**What is expected**
List each line of the entries below that contains the word "This".
:::::
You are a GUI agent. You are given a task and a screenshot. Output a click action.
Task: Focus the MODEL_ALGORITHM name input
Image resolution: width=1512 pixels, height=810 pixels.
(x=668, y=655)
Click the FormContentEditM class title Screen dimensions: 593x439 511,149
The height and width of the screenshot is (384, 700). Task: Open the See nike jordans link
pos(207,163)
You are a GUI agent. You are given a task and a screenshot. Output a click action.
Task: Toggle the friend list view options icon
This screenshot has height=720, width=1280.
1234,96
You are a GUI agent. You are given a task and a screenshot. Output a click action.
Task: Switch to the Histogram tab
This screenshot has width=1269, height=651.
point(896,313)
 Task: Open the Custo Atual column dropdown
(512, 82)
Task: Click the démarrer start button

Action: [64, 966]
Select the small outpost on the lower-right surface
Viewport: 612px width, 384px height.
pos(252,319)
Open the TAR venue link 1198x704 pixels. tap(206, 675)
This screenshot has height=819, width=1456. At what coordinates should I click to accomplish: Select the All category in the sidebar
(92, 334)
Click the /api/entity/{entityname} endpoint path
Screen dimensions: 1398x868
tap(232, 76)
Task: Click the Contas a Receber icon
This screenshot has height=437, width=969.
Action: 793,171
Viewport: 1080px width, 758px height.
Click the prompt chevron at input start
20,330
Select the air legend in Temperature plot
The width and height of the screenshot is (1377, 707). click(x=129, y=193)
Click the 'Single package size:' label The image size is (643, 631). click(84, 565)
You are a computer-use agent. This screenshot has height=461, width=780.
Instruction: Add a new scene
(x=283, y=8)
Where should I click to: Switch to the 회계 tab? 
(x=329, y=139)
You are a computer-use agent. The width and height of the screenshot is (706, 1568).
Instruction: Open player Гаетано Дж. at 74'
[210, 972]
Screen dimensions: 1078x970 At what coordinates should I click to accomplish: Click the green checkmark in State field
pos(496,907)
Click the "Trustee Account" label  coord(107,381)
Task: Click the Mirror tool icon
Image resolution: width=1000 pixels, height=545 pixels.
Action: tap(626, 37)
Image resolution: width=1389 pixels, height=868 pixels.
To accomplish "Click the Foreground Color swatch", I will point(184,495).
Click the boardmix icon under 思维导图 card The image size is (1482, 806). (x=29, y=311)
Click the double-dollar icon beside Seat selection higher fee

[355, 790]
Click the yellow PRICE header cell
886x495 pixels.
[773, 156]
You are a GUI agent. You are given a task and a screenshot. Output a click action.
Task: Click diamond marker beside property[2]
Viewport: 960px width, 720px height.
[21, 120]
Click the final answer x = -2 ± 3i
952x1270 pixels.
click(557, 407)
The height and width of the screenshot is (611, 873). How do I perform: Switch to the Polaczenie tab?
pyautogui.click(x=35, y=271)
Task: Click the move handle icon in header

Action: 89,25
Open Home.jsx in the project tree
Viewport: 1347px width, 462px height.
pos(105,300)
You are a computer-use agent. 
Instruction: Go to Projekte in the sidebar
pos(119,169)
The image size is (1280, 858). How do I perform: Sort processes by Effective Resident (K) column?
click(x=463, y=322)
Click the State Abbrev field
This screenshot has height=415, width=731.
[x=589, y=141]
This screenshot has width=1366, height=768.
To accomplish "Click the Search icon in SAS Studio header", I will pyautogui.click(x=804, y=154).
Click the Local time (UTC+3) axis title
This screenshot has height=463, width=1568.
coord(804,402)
:::::
**Reply to the exercise**
This screenshot has height=720, width=1280.
This screenshot has width=1269, height=651.
This screenshot has height=819, width=1456. At what coordinates should I click to accomplish: Select the All category in the sidebar
This screenshot has height=437, width=969.
You are a computer-use agent. This screenshot has height=461, width=780.
This screenshot has height=415, width=731.
This screenshot has width=1366, height=768.
This screenshot has height=463, width=1568.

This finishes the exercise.